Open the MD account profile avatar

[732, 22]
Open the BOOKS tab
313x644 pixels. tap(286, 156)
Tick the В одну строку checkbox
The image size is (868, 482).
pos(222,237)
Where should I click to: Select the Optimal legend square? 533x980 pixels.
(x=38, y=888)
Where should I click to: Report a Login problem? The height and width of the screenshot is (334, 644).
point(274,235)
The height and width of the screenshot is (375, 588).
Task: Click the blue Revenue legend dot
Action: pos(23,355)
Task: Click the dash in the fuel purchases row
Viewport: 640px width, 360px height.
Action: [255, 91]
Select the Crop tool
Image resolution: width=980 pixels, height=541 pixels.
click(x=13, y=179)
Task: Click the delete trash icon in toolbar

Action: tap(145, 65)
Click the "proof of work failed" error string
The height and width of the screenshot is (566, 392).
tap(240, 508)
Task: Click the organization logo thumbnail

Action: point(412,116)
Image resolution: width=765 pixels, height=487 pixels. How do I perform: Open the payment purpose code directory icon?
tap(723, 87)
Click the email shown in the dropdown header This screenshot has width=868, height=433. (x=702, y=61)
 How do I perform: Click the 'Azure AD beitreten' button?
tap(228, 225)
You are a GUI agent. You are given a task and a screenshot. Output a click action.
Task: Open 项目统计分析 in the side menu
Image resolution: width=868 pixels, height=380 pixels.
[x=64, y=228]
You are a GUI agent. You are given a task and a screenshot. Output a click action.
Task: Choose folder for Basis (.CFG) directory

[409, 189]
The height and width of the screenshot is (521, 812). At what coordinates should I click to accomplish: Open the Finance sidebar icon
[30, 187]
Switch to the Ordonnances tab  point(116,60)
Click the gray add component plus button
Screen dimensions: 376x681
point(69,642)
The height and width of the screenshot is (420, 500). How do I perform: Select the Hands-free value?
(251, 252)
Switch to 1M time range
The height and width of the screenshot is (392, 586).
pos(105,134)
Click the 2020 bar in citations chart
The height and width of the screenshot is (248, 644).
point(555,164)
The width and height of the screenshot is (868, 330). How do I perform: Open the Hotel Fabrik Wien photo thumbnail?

* * * * * * *

Problem details — Extract the data in full. Keep it word for word.

Exercise result —
Open the MD account profile avatar

[732, 22]
Open the BOOKS tab
313x644 pixels. tap(286, 156)
Tick the В одну строку checkbox
The image size is (868, 482).
pos(222,237)
Where should I click to: Select the Optimal legend square? 533x980 pixels.
(x=38, y=888)
Where should I click to: Report a Login problem? The height and width of the screenshot is (334, 644).
point(274,235)
The height and width of the screenshot is (375, 588).
Task: Click the blue Revenue legend dot
Action: pos(23,355)
Task: Click the dash in the fuel purchases row
Viewport: 640px width, 360px height.
Action: [255, 91]
Select the Crop tool
Image resolution: width=980 pixels, height=541 pixels.
click(x=13, y=179)
Task: Click the delete trash icon in toolbar

Action: tap(145, 65)
Click the "proof of work failed" error string
The height and width of the screenshot is (566, 392).
tap(240, 508)
Task: Click the organization logo thumbnail

Action: point(412,116)
Image resolution: width=765 pixels, height=487 pixels. How do I perform: Open the payment purpose code directory icon?
tap(723, 87)
Click the email shown in the dropdown header This screenshot has width=868, height=433. (x=702, y=61)
 How do I perform: Click the 'Azure AD beitreten' button?
tap(228, 225)
You are a GUI agent. You are given a task and a screenshot. Output a click action.
Task: Open 项目统计分析 in the side menu
Image resolution: width=868 pixels, height=380 pixels.
[x=64, y=228]
You are a GUI agent. You are given a task and a screenshot. Output a click action.
Task: Choose folder for Basis (.CFG) directory

[409, 189]
The height and width of the screenshot is (521, 812). At what coordinates should I click to accomplish: Open the Finance sidebar icon
[30, 187]
Switch to the Ordonnances tab  point(116,60)
Click the gray add component plus button
Screen dimensions: 376x681
point(69,642)
The height and width of the screenshot is (420, 500). How do I perform: Select the Hands-free value?
(251, 252)
Switch to 1M time range
The height and width of the screenshot is (392, 586).
pos(105,134)
Click the 2020 bar in citations chart
The height and width of the screenshot is (248, 644).
point(555,164)
The width and height of the screenshot is (868, 330). How do I perform: Open the Hotel Fabrik Wien photo thumbnail?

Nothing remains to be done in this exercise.